New Open-access Book: Precarious Housing in Europe – A Critical Guide

The textbook Precarious Housing in Europe – A critical guide on cross-cutting issues around precarious housing in the Old Continent is now printed and available online to provide a profound and solid synthesis and analysis of the critical elements of housing precariousness.

This Critical Guide adds to the academic debate on causes, symptoms, consequences and possible solutions and makes them accessible for teaching, learning and self-study across multiple disciplines in higher education. In addition, it can serve as a guide for policy makers and other practitioners dealing with urban policy and human rights protection.

The book consists of seven chapters dedicated to particular manifestations of precariousness in different contexts and specific groups affected by precarious housing. Corresponding e-modules include practical assignments and complementary sources for further learning and research in text, audio or video format.

Chapter 1 introduces the concept of precarious housing, while Chapter 2 outlines the wider structural changes in European economies and housing policies that have led to a lack of affordable housing. Chapter 3 then examines one of the key consequences of a growing lack of affordable housing in Europe, housing evictions and the displacement of residents.
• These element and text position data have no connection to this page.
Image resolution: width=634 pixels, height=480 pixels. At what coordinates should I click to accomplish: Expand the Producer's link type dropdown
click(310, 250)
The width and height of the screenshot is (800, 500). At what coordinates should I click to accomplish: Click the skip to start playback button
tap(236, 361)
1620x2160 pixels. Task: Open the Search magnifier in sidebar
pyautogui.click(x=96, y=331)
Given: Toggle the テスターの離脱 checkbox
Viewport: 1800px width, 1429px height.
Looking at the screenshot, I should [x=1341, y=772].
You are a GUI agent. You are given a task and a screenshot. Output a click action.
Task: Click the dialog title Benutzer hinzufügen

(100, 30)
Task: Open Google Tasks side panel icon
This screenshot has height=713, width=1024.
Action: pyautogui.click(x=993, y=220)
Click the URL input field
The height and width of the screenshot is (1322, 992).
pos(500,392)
Chapter 4 considers how a migration status impacts migrants’ ability to access affordable, safe, and secure housing generally and for refugees in particular.

Chapter 5 and Chapter 6“Informal settlements” and “Homelessness” – were drafted by the research team of the Open Society Institute – Sofia and present the scope, causes and dynamics of homelessness and illegally built housing and settlements such as migrant camps, neighbourhoods with a high concentration of poverty and often ethnically segregated and marginalized urban areas.

The concludingChapter 7 presents and discusses public policy and measures aimed at reducing precariousness in housing and alleviating the burden of related challenges.

The first draft of the chapters was discussed during a series of international multiplier events, in which a number of researchers, scholars, experts, practitioners and university students participated, contributing to an exercise of collective review and co-creation. PusH Strategic partnership partners also contributed to the chapters through revisions, discussions and by writing important insights on specific topics/contexts.

The book has been published by the Edition Donau-Universität Krems at the University for Continuing Education Krems in Austria and the open-access in pdf format is available for direct download here.

To visit the dedicated page on the publisher’s website go here.

The book and corresponding e-modules can be downloaded at the PusH project website here.

This book and the corresponding e-modules are the product of intensive international and transdisciplinary collaboration and intellectual exchange carried out within the project “PusH – Precarious housing in Europe”, financed under the “Erasmus +” Program of the European Union. The project is a partnership initiative of the Open Society Institute – Sofia, the universities of Durham (UK), Utrecht (Netherlands), Venice (Italy), Leuphana (Germany), Danube University Krems (Austria) and the Center for Economic and Regional Studies of the Hungarian Academy of Sciences (Hungary).